The problems posed by the current law have been considered comprehensively in both jurisdictions—in England by the Law Commission and then public consultation and pre-legislative scrutiny, and in Scotland, by an expert group set up by the Scottish Executive. The solutions that were arrived at had differences, but also common themes: the need to replace the identification principle with a new test for liability, the application of the offence to the Crown and an element of management failure to fix corporate liability

Clearly it is important that the new offence fits properly into the structure of Scots criminal law, and the Bill is drafted to achieve this. Perhaps most obviously, the offence will be known as corporate manslaughter in England and Wales and Northern Ireland but corporate homicide in Scotland.
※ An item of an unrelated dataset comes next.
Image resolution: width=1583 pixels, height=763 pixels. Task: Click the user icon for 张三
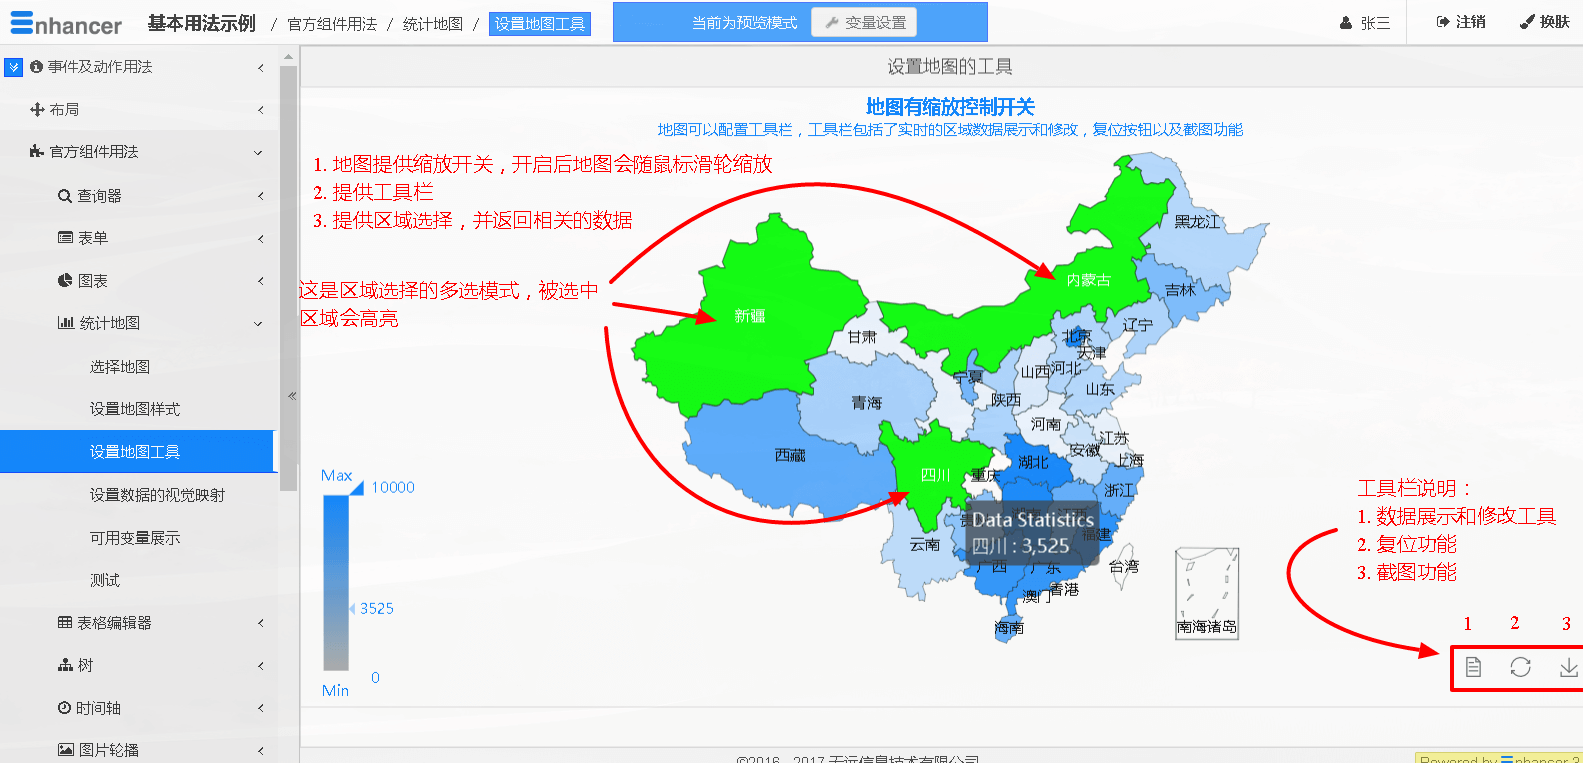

This reflects the different language for homicide offences in the two jurisdictions. There are other examples dotted throughout the Bill.

But I submit that this amendment goes beyond recognising differences in the Scottish legal system and proposes a fundamentally different approach to the new offence for Scotland. We are reluctant to go down that route in a reserved area. It would mean, for example, that companies would be operating under different regimes north and south of the Border.

We also have a number of reservations about how the different offence for Scotland would work. The heart of the problem for both jurisdictions lies with the identification principle. This Bill takes a significant step in removing that obstacle. I am concerned that this amendment would replicate at least some of the existing problems.

It is difficult to see how the test for recklessness, which is based on being aware of a risk or being in a position where a risk ought to have been appreciated, could be applied to a company other than through the conduct of specific individuals. Indeed, the amendment appears to contemplate that the court would need to identify particular senior managers who had been reckless. However, that would reintroduce the very element of identification that we are trying to get away from. As the Bill stands, the offence focuses on how activities were being managed across an organisation, at senior and junior levels and in terms of the systems and processes in place, not who was managing them. That is the fundamental shift in the law that the Bill offers but, with respect, this amendment would significantly undermine that change in Scotland.

We also think that it is right to underpin the new offence with the concept of gross negligence across the UK, including Scotland where gross negligence in fact formed part of the common law on culpable homicide in Scotland at least until the mid-20th century.